* _Excerpt provided_:

________________________

It’s late February, and the public forum on the governance structure for Nathan Phillips Square is taking place at the Design Exchange, on what used to be the trading floor of the old Toronto stock exchange. Nathan Phillips Square has completed the first stage of its revitalization process — a new design has been chosen for Toronto’s public space just outside City Hall. Now it’s time for the powers that be — in this case, the city and the Nathan Phillips Square Revitalization Public Advisory Group — to decide how it should be run. According to the press release, this forum has been organized to help shape their thinking by exploring innovative management models from Toronto and other cities. Going in, I have in mind the dictionary definitions of words like “innovative” and “public” and “revitalization.” I don’t know yet that, taken together, they can become code for something else.

I arrive in time for the keynote speaker, Dan Biederman, a relentlessly persuasive management consultant credited with the revitalization of New York City’s Bryant Park. The New York Times has called Biederman the “mayor of midtown,” and, judging by his talk, the moniker makes sense. Biederman and his people hold a bouquet of municipal responsibilities — the planting of gardens, the design of public washrooms, the placement of lighting, the removal of graffiti, the management of private security. Biederman, through his role as head of both the Bryant Park Corporation (a not-for-profit, private management company working in conjunction with a business improvement district) and the 34th Street Partnership (another business improvement district, one of New York City’s largest), seems to be unrivalled in the power he wields over parts of midtown Manhattan. He is also, as far as I can tell, unelected. For about half an hour, Biederman describes a park out of a fairy tale: clean, green, well-trafficked, with portable chairs, library books, outdoor movies and bathrooms with fresh flowers. Thanks to security guards performing what Biederman calls “broken windows” enforcement, there are no loud radios, no spitting, no cursing.

________________________

* _Entries provided_:
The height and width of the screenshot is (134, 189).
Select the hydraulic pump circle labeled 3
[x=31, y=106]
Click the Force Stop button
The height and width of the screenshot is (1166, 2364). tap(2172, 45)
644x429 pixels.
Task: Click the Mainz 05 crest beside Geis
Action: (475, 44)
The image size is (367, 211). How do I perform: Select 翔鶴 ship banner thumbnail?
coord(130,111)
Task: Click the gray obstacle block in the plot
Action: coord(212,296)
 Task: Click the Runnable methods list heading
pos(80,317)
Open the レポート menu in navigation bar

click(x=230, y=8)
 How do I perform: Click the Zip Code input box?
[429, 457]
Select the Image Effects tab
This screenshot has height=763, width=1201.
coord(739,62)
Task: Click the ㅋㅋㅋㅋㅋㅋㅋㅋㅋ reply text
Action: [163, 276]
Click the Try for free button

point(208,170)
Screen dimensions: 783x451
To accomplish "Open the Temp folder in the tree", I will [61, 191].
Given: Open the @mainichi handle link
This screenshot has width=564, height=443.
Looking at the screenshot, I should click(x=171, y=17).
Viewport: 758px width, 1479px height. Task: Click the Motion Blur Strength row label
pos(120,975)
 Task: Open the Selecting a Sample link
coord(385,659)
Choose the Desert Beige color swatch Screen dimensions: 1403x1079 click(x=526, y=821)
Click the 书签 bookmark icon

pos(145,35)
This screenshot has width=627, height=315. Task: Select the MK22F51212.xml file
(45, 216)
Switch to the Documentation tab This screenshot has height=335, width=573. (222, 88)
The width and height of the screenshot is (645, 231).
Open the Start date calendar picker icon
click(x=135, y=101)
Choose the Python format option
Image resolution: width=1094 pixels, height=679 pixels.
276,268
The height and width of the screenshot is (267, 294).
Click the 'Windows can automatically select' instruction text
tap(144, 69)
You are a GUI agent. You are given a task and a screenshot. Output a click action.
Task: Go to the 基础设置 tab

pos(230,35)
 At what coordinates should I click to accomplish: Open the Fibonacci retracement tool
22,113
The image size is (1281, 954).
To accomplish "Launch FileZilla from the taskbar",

________________________

* _Set of tasks_:
A – According to the excerpt on Nathan Phillips Square, where does the public forum on the square's governance structure take place?
B – Extend the excerpt about the Nathan Phillips Square governance forum, picking up right after its final sentence.

* _Replies_:
A – At the Design Exchange, on what used to be the trading floor of the old Toronto stock exchange.

B –
But why is someone who doesn’t work for the public running a public park? And why is he here, now, in Toronto, talking to us about our public spaces? Is this what Toronto wants to do with Nathan Phillips Square? Hand it over to what’s described on Bryant Park’s website as “private management backed by private funding”?

But the afternoon’s just begun. Maybe Biederman is just one voice at the table. Maybe the panellists up on the dais, just now being introduced to the audience, will bring a fresh perspective to the discussion. Let’s see. There’s Ron Soskolne, the development consultant behind Yonge-Dundas Square. Next to him, that’s Michael J. Cooper, the developer behind the Distillery District. And there’s Geoff Cape, a social entrepreneur and head of Evergreen, a not-for-profit organization that brings green spaces to cities. These are the men who are going to guide us in our discussion on innovative governance in public places. I’m starting to understand what “innovative” management means in the context of municipal revitalization projects. It means some form of privatization. But panels don’t constitute policy, as I am reminded by Sheila Glazer, the manager of strategic policy and projects for Toronto’s facilities and real estate division. Glazer, who helped organize the panel, tells me that this discussion is just a starting point for the larger process of developing a governance model for the revitalized square. But still, why are all the panellists from the private sector? What were the criteria for choosing speakers? “Those were some approaches to managing public space,” says Glazer. “It was not exhaustive.”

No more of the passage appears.